:: SÉRIE D'EXERCICES ::
(1) Retapez sans rien changer le passage du texte sur le Brexit et la Premier League qui s'ouvre sur les mots contenant « Les mois passent » et se termine par « journée, sa vie. ».
(2) Prolongez, s'il vous plaît, le texte sur le Brexit et la Premier League à la suite de sa dernière phrase.

:: TEXTE DE LA PAGE ::
++++
L’impact que pourrait avoir le Brexit sur le Championnat de football anglais (Premier League) est terrible.

 

Les mois passent et se ressemblent pour le Brexit qui commence à devenir une reproduction de la comédie de 1993, Un jour sans fin (en VO. Groundhog day) dans laquelle l’acteur Bill Murray (Ghostbuster, Lost in Translation) campait le rôle d’un journaliste qui revivait inlassablement la même journée, le fameux « jour de la marmotte » tant qu’il n’aurait pas donné un sens à sa journée, sa vie.
++++
:: DONNÉES SOURCES ::
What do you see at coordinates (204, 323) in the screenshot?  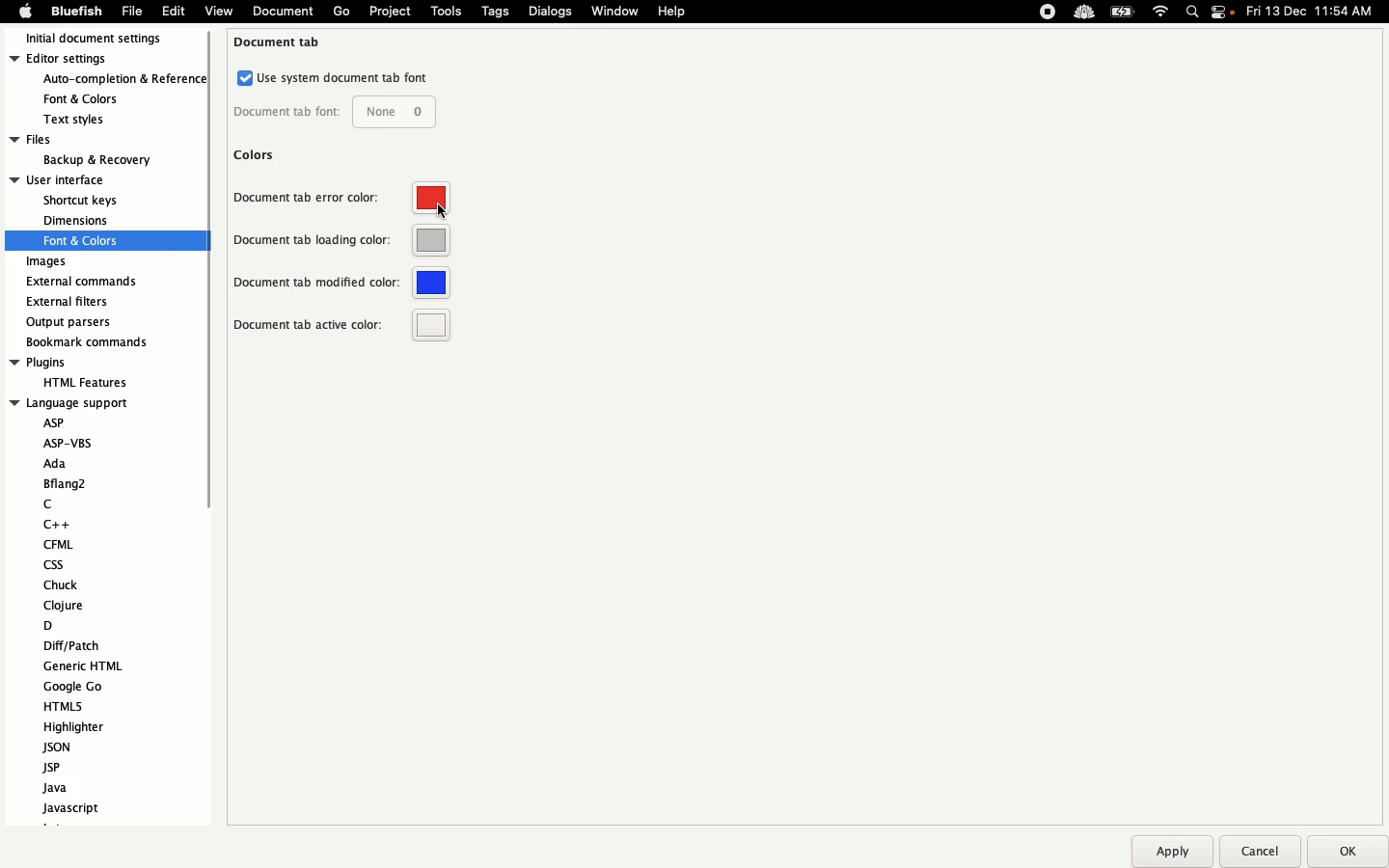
++++
:: ENSEMBLE DES RÉPONSES ::
(1)
Les mois passent et se ressemblent pour le Brexit qui commence à devenir une reproduction de la comédie de 1993, Un jour sans fin (en VO. Groundhog day) dans laquelle l’acteur Bill Murray (Ghostbuster, Lost in Translation) campait le rôle d’un journaliste qui revivait inlassablement la même journée, le fameux « jour de la marmotte » tant qu’il n’aurait pas donné un sens à sa journée, sa vie.

(2)
Les Britanniques doivent actuellement ressentir le même questionnement avec le Brexit : les Premiers Ministres, les accords et les débats au Conseil Européen et à la Chambre des Communes se succèdent sans lui trouver un vrai « sens » . Toutefois, l’attention est portée principalement sur les domaines économiques, politiques voire douaniers, laissant moins de place aux questions liées au … football et le magnifique Championnat d’Angleterre, en Premier League. Ce serait donc oublier les fans de ce sport – auxquels j’appartiens – qui suivent assidûment le championnat le plus regardé dans le monde avec une diffusion live dans plus de 180 pays. En effet, le Brexit, en plus de bouleverser l’Histoire de l’Union Européenne, risque de secouer l’avenir de son propre championnat aussi bien sportivement qu’économiquement.

Quel avenir sur le plan sportif pour la Premier League dans le cadre d’un Brexit ?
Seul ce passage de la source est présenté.